More than 100 teachers have been interviewed in Auckland this weekend for jobs in Abu Dhabi with another hundred to be interviewed the following week over Skype.
The company recruiting them, Teach and Explore, says many Kiwi teachers are looking to take on the traditional OE but, at a time where many are feeling over-worked and stressed, they're proving more likely to pack up and head overseas.
"Teachers are feeling the burden and salaries aren't reflected in the work they're putting in at the moment, which is why you're having teachers looking abroad," the company's founder Garrett O'Dowd says.
A secondary teacher in New Zealand with a Bachelor's degree would start on a salary of around $47,000, and without extra-curricular responsibilities can earn up to $73,000.
In the UAE, private teachers are being paid around $60,000 a year tax free, and public school teachers can earn up to $96,000.
On top of that, there's the chance of free medical insurance, accommodation, and a flight home.
The recruitment drive comes as our Government tries to lure more than 850 foreign teachers to our shores to solve a looming shortage. At the same time, it's struggling to strike a pay deals with both primary and secondary teachers.

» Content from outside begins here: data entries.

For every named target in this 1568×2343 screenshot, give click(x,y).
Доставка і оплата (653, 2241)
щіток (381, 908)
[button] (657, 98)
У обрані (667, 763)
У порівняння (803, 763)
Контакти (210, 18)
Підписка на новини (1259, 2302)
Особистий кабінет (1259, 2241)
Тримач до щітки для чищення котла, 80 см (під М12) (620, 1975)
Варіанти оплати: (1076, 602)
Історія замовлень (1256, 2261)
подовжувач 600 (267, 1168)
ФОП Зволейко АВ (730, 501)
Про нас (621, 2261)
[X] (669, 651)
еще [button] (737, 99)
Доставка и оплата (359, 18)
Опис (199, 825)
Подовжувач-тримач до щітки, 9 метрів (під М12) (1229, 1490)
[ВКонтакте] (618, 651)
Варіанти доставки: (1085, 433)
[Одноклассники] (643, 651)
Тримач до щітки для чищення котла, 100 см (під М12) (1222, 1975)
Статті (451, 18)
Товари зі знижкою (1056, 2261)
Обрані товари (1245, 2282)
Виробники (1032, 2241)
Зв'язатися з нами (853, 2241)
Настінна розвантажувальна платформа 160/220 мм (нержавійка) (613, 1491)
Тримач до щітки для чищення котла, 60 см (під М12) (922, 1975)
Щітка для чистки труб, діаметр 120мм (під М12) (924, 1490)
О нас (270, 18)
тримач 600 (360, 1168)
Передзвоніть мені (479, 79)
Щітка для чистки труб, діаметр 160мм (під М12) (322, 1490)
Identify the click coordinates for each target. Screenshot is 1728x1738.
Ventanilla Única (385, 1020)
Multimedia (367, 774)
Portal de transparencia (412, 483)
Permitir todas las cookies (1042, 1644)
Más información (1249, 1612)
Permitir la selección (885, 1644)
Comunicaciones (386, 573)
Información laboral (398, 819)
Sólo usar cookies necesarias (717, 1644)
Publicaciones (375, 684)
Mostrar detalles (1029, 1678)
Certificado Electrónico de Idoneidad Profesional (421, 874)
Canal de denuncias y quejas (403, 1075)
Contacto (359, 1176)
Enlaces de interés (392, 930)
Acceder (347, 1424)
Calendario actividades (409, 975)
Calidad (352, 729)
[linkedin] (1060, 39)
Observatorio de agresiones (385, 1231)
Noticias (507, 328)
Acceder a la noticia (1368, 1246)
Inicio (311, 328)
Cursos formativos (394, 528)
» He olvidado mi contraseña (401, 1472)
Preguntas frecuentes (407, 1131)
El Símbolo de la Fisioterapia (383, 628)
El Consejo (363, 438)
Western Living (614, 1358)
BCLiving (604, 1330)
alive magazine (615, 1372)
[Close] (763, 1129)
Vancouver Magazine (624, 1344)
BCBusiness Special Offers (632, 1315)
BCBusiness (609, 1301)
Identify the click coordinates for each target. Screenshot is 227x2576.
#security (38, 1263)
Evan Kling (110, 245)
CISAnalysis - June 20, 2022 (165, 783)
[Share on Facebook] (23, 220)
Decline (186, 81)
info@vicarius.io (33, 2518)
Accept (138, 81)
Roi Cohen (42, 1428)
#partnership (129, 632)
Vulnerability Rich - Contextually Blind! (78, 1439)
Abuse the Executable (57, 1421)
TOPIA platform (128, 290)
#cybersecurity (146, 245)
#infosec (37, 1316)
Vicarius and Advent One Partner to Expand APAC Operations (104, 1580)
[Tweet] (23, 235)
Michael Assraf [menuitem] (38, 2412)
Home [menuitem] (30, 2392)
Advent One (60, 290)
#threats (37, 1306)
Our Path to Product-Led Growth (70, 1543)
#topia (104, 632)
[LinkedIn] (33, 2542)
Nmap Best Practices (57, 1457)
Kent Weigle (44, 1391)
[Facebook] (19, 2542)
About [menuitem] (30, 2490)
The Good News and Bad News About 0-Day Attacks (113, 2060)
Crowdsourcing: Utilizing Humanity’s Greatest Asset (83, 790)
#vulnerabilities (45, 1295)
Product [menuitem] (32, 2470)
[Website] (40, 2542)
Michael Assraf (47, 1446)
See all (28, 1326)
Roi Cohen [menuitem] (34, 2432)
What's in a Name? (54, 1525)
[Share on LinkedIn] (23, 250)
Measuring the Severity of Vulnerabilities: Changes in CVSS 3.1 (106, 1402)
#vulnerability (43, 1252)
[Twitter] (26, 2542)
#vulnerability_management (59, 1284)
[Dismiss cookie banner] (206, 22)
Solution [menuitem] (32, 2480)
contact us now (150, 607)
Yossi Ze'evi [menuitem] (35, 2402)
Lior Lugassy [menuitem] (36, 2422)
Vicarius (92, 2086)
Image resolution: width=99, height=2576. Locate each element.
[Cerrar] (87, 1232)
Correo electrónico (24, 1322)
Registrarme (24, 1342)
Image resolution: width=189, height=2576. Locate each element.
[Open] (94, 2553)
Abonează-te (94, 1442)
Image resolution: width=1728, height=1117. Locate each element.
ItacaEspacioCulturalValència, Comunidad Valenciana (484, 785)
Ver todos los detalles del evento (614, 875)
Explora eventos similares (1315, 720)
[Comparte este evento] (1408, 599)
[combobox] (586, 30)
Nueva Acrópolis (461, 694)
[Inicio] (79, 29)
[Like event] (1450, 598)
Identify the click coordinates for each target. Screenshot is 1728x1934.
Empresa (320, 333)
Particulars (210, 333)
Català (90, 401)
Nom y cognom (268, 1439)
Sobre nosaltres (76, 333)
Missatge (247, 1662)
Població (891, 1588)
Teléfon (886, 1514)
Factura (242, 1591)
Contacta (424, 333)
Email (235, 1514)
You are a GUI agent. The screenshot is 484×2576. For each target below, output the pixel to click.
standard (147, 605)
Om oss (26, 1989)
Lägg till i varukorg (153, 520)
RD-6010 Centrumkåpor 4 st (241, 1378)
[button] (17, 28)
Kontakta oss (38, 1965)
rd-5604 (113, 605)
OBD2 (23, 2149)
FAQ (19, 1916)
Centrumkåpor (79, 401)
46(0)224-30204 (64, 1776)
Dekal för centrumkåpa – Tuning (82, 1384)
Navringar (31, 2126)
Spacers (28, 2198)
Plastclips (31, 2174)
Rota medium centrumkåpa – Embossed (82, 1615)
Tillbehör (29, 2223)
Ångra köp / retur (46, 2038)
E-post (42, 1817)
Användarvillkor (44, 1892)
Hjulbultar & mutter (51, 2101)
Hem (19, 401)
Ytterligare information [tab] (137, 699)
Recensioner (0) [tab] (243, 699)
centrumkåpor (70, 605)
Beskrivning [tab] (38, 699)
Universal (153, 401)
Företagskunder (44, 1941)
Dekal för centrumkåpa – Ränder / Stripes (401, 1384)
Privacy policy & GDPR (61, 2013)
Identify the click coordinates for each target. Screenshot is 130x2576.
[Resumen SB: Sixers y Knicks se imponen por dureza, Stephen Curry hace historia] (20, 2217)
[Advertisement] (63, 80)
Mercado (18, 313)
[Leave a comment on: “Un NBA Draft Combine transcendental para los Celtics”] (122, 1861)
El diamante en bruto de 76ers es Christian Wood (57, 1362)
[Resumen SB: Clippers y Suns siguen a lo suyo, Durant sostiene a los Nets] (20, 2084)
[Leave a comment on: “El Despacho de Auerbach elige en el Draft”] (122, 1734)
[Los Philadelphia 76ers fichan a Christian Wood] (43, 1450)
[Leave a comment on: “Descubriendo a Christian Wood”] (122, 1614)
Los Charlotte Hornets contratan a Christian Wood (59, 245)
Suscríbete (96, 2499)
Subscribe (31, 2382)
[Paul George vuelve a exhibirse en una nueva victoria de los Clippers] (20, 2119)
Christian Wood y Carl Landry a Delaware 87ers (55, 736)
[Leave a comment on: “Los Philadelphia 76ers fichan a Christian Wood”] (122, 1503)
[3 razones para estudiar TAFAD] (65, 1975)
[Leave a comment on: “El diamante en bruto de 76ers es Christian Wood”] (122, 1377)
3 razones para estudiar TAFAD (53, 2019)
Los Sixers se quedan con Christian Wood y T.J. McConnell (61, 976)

Craig Baily says if pay went up and classroom sizes went down, he might consider staying on in the adopted country he has come to love.
"I'd be less likely to leave, without a doubt."
The Ministry of Education says there will be enough quality teachers for schools for next year despite the late recruitment drive. As for recruiting, it says more than 700 candidates have been vetted for primary and secondary teaching, with schools now being encouraged to hire them.